[A] wise and frugal government … shall restrain men from injuring one another, shall leave them otherwise free to regulate their own pursuits of industry and improvement, and shall not take from the mouth of labor the bread it has earned. This is the sum of good government.
Tag: Thomas Jefferson
(1743-1826), U.S. Founding Father, drafted the Declaration of Independence, 3rd U.S. President.
Perpetual debt
We must not let our rulers load us with perpetual debt.
We must make our election between economy and liberty or profusion and servitude.
Government gaining ground
The natural progress of things is for liberty to yield and government to gain ground.
Virtue is not hereditary
When we are planning for posterity, we ought to remember that virtue is not hereditary.
Fiscal prudence
The same prudence which in private life would forbid our paying our own money for unexplained projects, forbids it in the dispensation of the public monies.
Surrendering our freedoms
Honor, justice, and humanity, forbid us tamely to surrender that freedom which we received from our gallant ancestors, and which our innocent posterity have a right to receive from us.
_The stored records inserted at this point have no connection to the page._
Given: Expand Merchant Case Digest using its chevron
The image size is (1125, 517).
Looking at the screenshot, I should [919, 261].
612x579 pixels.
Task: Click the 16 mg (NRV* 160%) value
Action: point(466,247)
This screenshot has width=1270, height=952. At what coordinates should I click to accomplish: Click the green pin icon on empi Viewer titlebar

We cannot endure the infamy and guilt of resigning succeeding generations to that wretchedness which inevitably awaits them if we basely entail hereditary bondage on them.
Deficit spending
The principle of spending money to be paid by posterity, under the name of funding, is but swindling futurity on a large scale.
Dependence
Dependence begets subservience and venality, suffocates the germ of virtue, and prepares fit tools for the designs of ambition.
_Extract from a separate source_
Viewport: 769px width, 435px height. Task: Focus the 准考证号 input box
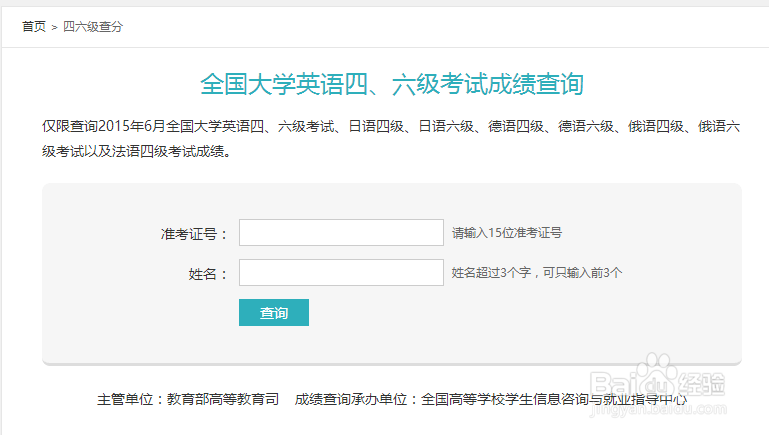pos(341,232)
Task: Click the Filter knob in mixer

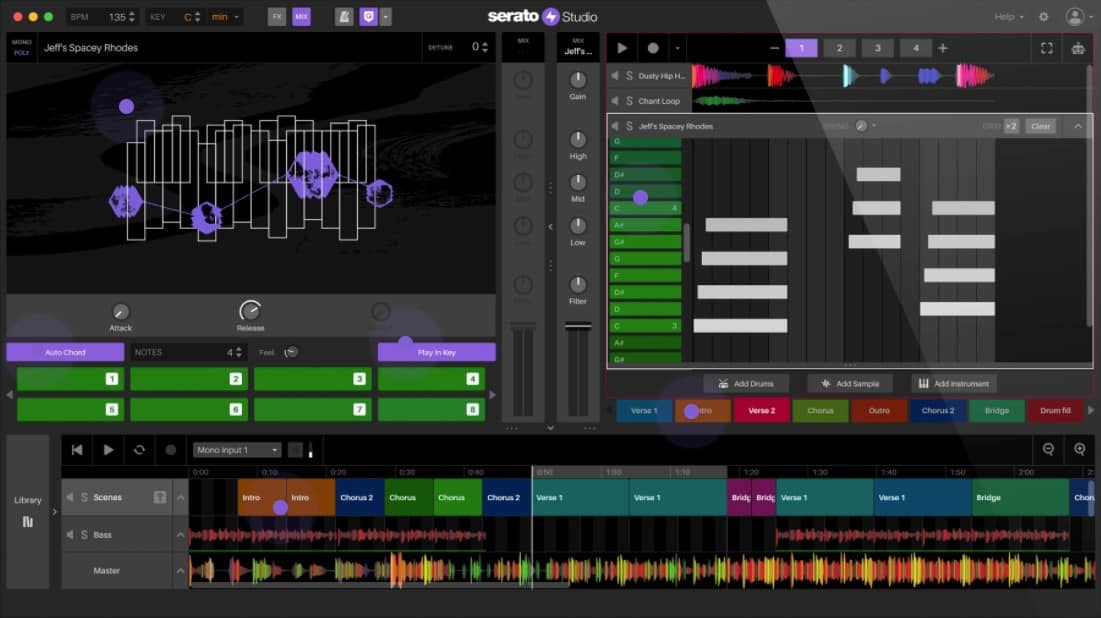Action: click(578, 285)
More dangerous than standing armies
I believe that banking institutions are more dangerous to our liberties than standing armies. If the American people ever allow private banks to control the issue of their currency, first by inflation, then by deflation, the banks and corporations that will grow up around the banks will deprive the people of all property until their children wake-up homeless on the continent their fathers conquered.
The sin of subsidies
To compel a man to subsidize with his taxes the propagation of ideas which he disbelieves and abhors is sinful and tyrannical.